By Judie Brown
Some years ago my beloved husband Paul and I were in Spain and visited the Valley of the Fallen. We had gone there as part of a tour we took throughout that nation, but at that monument we were overwhelmed with awe and could not help but reflect on the grief and suffering represented at this memorial to Spain’s Civil War dead. It is also the burial place of controversial dictator General Francisco Franco.
I was reminded recently of this visit. And as I pondered this enormous cemetery for more than 30,000 war dead, I wondered how large would be the place that commemorated the millions of babies killed in the war against the innocent that is waged in our nation today.
As much as we write about, defend the babies, and protest publicly to oppose abortion, the sad fact is that to this very moment far too many of us wax cold to the idea of saving babies rather than killing them. It is as if too many in our nation consider abortion the only response to the pregnant mother, including, sadly, many of those mothers themselves.
As a one-time fan of Parents magazine, I was shocked to see that times have changed. Its posture now is that aborting a baby is nothing but a “common medical procedure.”

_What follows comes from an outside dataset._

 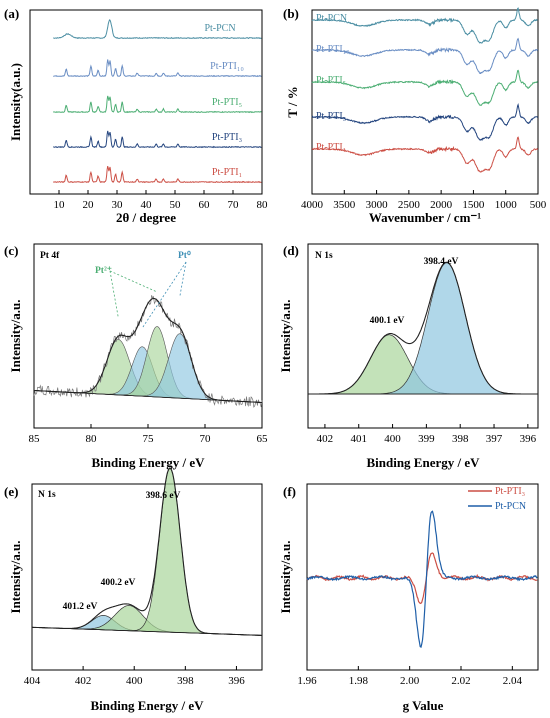 What do you see at coordinates (424, 706) in the screenshot?
I see `x-axis-label: g Value` at bounding box center [424, 706].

One would think they were reporting on the removal of a tooth, not the killing of a person.
In addition, feminist Sophie Lewis wrote an article entitled “Abortion Involves Killing — and That’s OK!” She says, “To be pro-choice is to be against forced life.” While that makes no sense to me, I presume she is all for sex outside of marriage and the destruction of any possible proof that such a liaison existed. That, to my mind, is sick, but it is representative of the world we live in at this moment.
Dr. Brian Clowes has studied this gruesome business of abortion for many years and recently reminded us that what society needs now more than ever is “visual literacy.”
Among his excellent suggestions is this:
A good way to get people to think is by asking if they have visited the Vietnam Memorial in Washington, D.C. This memorial is a shiny black wall that stretches 492 feet and lists the names of the 58,209 known Americans killed in that war. If such a wall listed the names of the more than 62 million babies legally killed by surgical and medical abortions in the United States, it would be over 90 miles long!
Like the Valley of the Fallen, the Vietnam Memorial reminds people of heroes who died. In the same vein, Clowes is right about a war memorial listing the names of the aborted. The point is that each abortion kills an innocent person, and the war on the preborn is more ferocious and gruesome than any war in the history of the human race.
Unlike the men named on the memorials to heroes, the aborted are innocent babies who never had the chance to live a life committed to principle. They were murdered.
America’s valley of the fallen runs red with the blood of the innocents; the longer the carnage continues, the worse will be the horror of it. Matthew 24:11-12 accurately defines the reason why this tragic situation persists: “Many false prophets will arise and deceive many; and because of the increase of evildoing, the love of many will grow cold.”
Visualizing our national valley of the fallen reminds us of the tragic consequences of the dead conscience. When the world waxes cold to truth, nothing but agony remains.
This is why we fight to end America’s abortion scourge.